Denny Zane opened by talking about the gridlock that seized LA county prior to the measure being put together. At that time LA Metro had $0 set aside for expansion projects and new capacity even though 3m more people were expected to move to the region in the next thirty years. “It was like Chicago was moving in.” There was Mayoral leadership in the campaign and there was only one place to go for money. In California every revenue source has to be passed by a referendum with a 2/3 majority. This was the “crazy legacy” of Proposition 13, which meant that most people felt that there was no hope of raising taxes for anything. MoveLA is a broad based coalition which includes business, labour and environmental groups which proposed a half cent increase in local sales tax mostly to add rail lines to their transit network. Since the closure of the Pacific Electric Railway in 1961 there are many unused rail corridors and the overall network will reflect much of the old PER interurban system.
While they had strong political leadership it was important to hold the coalition together. They acknowledged that freeways matter – but they were not going to build any more of them. They would make sure that the existing system became safer with improved intersections, for example and also ensure a state of good repair for local boulevards. They also found that once the measure passed they could use the revenue stream to fund bond issues – and persuaded the federal government to become a ‘smart lender’. By converting the federal grants into forgiveness for interest they could fund a thirty year program in ten, achieving faster results and lower costs. They also proposed Measure J which would have extended the program to 60 years which did not pass but did win 66.1% of the vote (not the required 66.6%) This was partly ude to a lower turnout election. Measure R was on the same ballot as the 2008 Presidential Election which saw a win for Barack Obama. LA County is heavily Democratic.
Bill Tieleman was on the winning side of both the fight against the Harmonized Sales Tax (HST) and the Single Transferrable Vote (STV) . He stressed the importance of having a strategy – which is focussed on the ends and is an art – that is supported by tactics – the means – which is science. He started with two simple words of advice “Stop Whining!”
“Strategy without tactics is the slowest route to victory.
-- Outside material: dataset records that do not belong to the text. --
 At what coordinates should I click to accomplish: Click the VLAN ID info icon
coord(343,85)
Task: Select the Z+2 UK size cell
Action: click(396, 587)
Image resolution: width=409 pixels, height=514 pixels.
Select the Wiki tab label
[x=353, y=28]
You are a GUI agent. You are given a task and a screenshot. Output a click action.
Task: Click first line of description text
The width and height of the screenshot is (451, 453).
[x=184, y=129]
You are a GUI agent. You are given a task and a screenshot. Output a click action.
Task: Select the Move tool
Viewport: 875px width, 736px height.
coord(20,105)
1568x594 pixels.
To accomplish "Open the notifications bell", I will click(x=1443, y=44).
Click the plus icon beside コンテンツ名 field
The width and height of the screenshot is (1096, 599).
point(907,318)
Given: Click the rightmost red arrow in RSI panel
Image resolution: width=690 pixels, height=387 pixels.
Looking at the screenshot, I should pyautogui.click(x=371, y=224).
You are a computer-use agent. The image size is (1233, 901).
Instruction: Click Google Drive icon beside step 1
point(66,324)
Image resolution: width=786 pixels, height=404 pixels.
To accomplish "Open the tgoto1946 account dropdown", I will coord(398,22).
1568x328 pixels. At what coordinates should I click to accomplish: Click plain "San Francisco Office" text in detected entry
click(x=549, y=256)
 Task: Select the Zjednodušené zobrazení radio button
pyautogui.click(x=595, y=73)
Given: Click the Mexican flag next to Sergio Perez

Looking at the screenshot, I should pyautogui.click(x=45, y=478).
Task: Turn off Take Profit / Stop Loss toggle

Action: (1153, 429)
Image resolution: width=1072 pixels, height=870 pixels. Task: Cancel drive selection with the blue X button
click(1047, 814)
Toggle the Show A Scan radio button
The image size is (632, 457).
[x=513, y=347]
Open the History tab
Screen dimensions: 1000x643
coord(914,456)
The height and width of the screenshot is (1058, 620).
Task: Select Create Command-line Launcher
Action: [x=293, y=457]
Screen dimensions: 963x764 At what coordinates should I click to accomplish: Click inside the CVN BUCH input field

Tactics without strategy is the noise before defeat.”
Sun Tzu The Art of War
Winning this referendum is entirely possible: 70% of transit referendums in the 2008 US general election passed, even though America is largely right wing and anti-tax. Hundreds of thousands of people in Metro Vancouver want to see better transit. They are the people who use the system every day to get to work or school. It will really help if we can get a fair question – and even government support. Both earlier campaigns had surprising cooperation across party lines and sectional interests. “There is room for everyone on this bus.” This is an opportunity to improve transit, improve our lcoal economy and improve air quality. People need to understand the value proposition: there must be tangible results, but it is not a radical idea. It cannot be soft sold to drivers: the hard core of drivers will be opposed as will the Canadian Federation of Taxpayers.
The anti HST was constantly in the news as it has no resources for widespread advertising – unlike the government which outspent them 100 fold. They had to have earned media to explain the problem and the solution.
“However beautiful the strategy you should occasionally look at results” Winston S Churchill
He also cited the Pirate Code for his recommendations – they are guidelines rather than rules. This region needs and deserves better public transit.
Q & A
In answer to the first question about the $4m that had been raised to support prop R, Denny Zame said that while MoveLA is a permanent institution there was a separate, specific committee formed to fight the referendum campaign. They had a few weeks in which to raise that sum.
qs: We have not reached gridlock here and What will the question be?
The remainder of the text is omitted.